I believed I couldn't do things because I wasn't 'that type of person.'
This wasn't imposter syndrome. This was deeper: When you grow up without examples of people like you becoming engineers, founders, or leaders, those aren't even on your map of possible destinations. They're just things that exist in other people's worlds.
Growing up in rural Minnesota, I never saw anyone learn to code, build companies, or lead teams.
These were things other people did. People who were born knowing how.
It never occurred to me that everyone starts bad.
I was in my thirties when my wife heard me say I couldn't do something and said:
"You know everyone starts out terrible at things, right?"
The look on her face as she realized she'd married someone who missed this basic fact was... memorable.
"Wait, you think people just... know how to do stuff? Without practicing first?"
When you're from a non-traditional background, nobody tells you:
That senior engineer you admire? Their first code had quality reminiscent of Temu furniture assembly instructions.
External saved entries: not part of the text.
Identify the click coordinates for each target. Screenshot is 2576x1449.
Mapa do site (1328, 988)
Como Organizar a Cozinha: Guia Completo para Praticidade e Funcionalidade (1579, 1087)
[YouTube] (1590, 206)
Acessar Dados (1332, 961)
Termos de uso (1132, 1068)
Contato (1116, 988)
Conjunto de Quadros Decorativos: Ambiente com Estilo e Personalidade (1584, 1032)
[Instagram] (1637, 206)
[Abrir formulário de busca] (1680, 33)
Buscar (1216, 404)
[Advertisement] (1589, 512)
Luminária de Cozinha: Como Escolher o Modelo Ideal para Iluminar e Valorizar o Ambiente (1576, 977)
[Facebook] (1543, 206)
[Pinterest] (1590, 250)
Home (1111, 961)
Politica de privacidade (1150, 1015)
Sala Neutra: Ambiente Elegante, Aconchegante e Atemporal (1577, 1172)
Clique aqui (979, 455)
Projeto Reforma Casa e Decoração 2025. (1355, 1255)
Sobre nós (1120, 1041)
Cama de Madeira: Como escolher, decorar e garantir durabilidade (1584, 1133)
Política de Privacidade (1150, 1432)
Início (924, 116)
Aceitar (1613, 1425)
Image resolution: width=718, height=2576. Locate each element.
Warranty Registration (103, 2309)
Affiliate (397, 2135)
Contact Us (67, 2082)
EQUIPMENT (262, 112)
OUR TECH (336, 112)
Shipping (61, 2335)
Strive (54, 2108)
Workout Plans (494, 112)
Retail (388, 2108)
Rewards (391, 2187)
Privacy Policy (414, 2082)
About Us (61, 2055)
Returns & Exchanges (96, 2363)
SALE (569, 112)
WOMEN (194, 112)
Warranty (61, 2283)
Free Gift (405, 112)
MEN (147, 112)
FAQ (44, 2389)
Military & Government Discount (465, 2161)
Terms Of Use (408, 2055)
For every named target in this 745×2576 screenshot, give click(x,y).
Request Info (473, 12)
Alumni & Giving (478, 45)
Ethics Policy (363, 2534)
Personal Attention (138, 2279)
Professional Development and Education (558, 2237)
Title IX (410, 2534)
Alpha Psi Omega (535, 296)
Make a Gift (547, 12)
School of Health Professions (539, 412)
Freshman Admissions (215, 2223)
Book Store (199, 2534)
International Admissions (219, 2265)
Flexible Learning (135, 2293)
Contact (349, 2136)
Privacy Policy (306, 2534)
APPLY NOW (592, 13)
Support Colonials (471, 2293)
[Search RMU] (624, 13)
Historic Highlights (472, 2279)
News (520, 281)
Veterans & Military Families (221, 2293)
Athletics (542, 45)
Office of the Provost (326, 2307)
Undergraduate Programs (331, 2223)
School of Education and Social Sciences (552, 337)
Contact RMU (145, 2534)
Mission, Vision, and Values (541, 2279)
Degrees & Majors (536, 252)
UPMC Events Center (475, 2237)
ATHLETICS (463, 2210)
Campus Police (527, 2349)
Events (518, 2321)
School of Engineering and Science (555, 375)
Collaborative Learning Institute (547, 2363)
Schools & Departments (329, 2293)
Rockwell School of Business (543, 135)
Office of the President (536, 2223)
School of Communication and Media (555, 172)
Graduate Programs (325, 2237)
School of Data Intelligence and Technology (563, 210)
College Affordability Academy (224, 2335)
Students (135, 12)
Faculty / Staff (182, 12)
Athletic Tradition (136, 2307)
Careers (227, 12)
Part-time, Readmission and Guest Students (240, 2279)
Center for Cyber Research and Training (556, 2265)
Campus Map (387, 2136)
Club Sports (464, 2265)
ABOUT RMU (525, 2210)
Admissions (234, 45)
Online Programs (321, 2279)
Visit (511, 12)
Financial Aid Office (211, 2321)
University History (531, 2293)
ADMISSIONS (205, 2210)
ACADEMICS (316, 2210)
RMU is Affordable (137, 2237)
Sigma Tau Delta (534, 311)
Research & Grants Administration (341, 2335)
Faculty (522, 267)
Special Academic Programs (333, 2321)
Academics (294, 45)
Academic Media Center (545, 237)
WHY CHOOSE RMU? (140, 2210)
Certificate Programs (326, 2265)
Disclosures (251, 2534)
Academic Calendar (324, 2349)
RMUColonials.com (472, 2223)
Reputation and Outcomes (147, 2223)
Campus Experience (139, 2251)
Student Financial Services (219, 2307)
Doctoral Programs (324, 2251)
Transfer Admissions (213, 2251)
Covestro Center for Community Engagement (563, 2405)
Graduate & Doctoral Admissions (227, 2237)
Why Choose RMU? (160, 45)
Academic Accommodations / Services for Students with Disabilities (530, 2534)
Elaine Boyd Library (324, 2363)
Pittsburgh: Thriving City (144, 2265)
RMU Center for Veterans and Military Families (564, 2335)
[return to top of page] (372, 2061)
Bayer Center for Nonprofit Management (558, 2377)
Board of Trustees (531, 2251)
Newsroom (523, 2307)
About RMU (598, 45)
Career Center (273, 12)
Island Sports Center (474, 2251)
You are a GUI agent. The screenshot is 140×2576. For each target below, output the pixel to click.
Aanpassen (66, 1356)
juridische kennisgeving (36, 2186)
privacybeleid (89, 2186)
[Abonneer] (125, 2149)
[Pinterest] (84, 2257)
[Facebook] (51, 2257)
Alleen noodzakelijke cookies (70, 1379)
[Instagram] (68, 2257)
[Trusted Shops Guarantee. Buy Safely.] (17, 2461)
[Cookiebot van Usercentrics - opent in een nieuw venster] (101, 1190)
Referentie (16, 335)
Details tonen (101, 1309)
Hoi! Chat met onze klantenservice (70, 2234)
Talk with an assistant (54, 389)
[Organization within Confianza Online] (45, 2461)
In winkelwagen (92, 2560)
That polished executive? Used to say yes to everything because they didn't know how to set boundaries.
That confident founder who seems born for this? They're still figuring it out, just at a different level.
Nobody starts out good. The only difference is some people know that's normal.
If you're from a non-traditional background, you probably never saw the journey from 'can't' to 'can.'
Everything you think you're not built for?
You're right.
You're not built for it yet.
Being willing to be bad at something while you practice? That's the only real requirement.